== About this task ==
Copy out exactly the lines beginning with the one that contains "How do I perform: Open" and ending at the last line of the listing, skipping any pictures.

== Records for this exercise ==

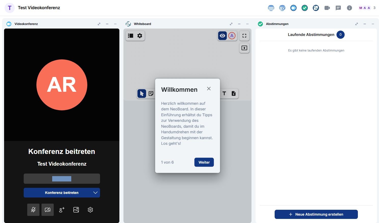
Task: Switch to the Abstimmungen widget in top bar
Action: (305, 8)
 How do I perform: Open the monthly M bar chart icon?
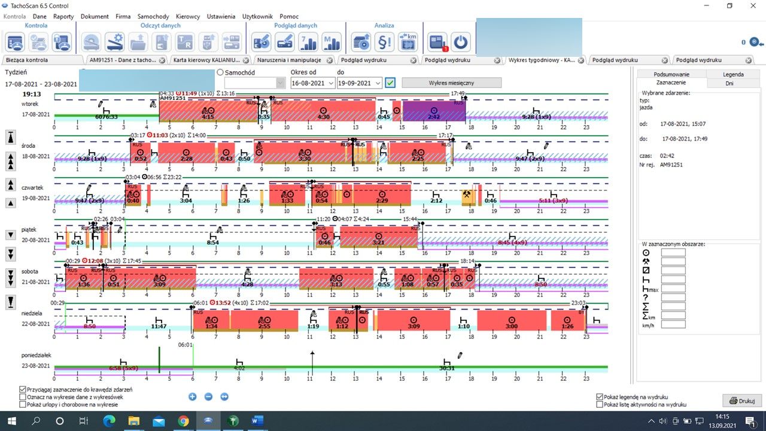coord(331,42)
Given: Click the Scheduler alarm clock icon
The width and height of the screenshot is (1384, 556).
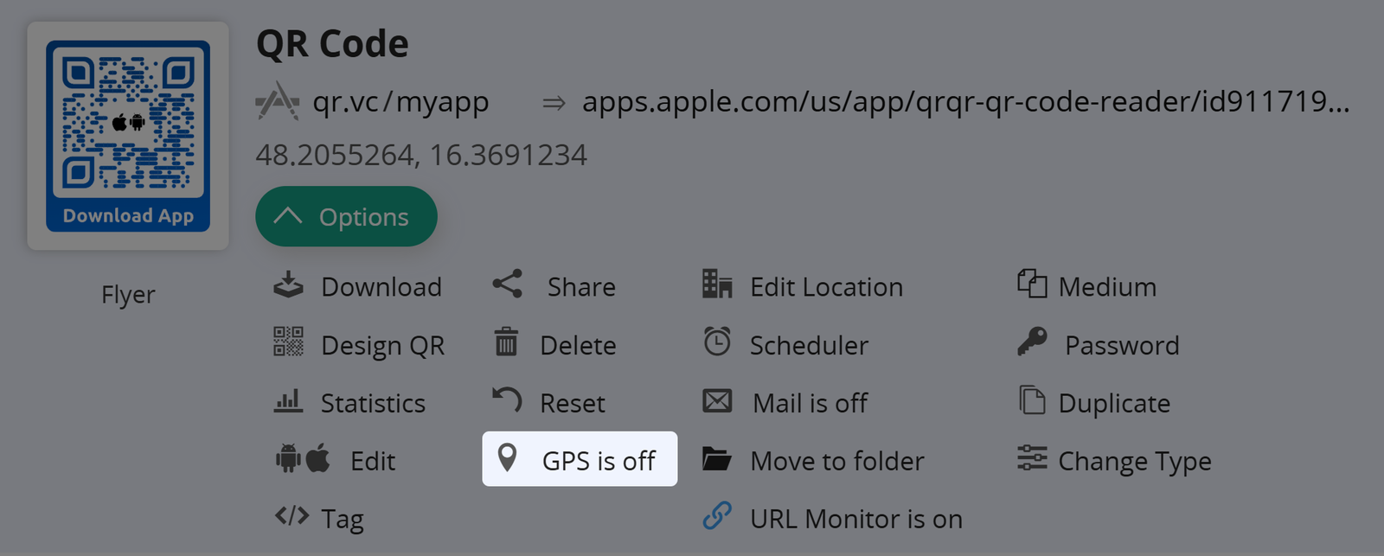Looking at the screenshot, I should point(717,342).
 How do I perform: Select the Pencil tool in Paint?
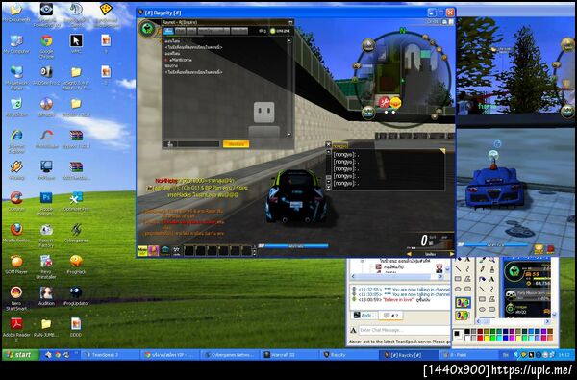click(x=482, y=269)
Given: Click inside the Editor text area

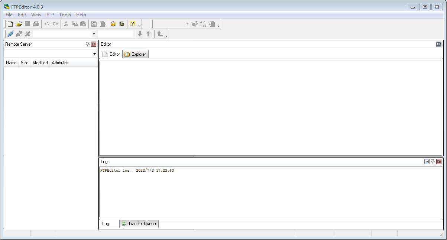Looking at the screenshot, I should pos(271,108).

== Reply ==
 How do I perform: Open the monthly M bar chart icon?
coord(331,42)
Given: Click the Scheduler alarm clock icon
The width and height of the screenshot is (1384, 556).
Looking at the screenshot, I should point(717,342).
 How do I perform: Select the Pencil tool in Paint?
click(x=482, y=269)
Given: Click inside the Editor text area

Looking at the screenshot, I should pos(271,108).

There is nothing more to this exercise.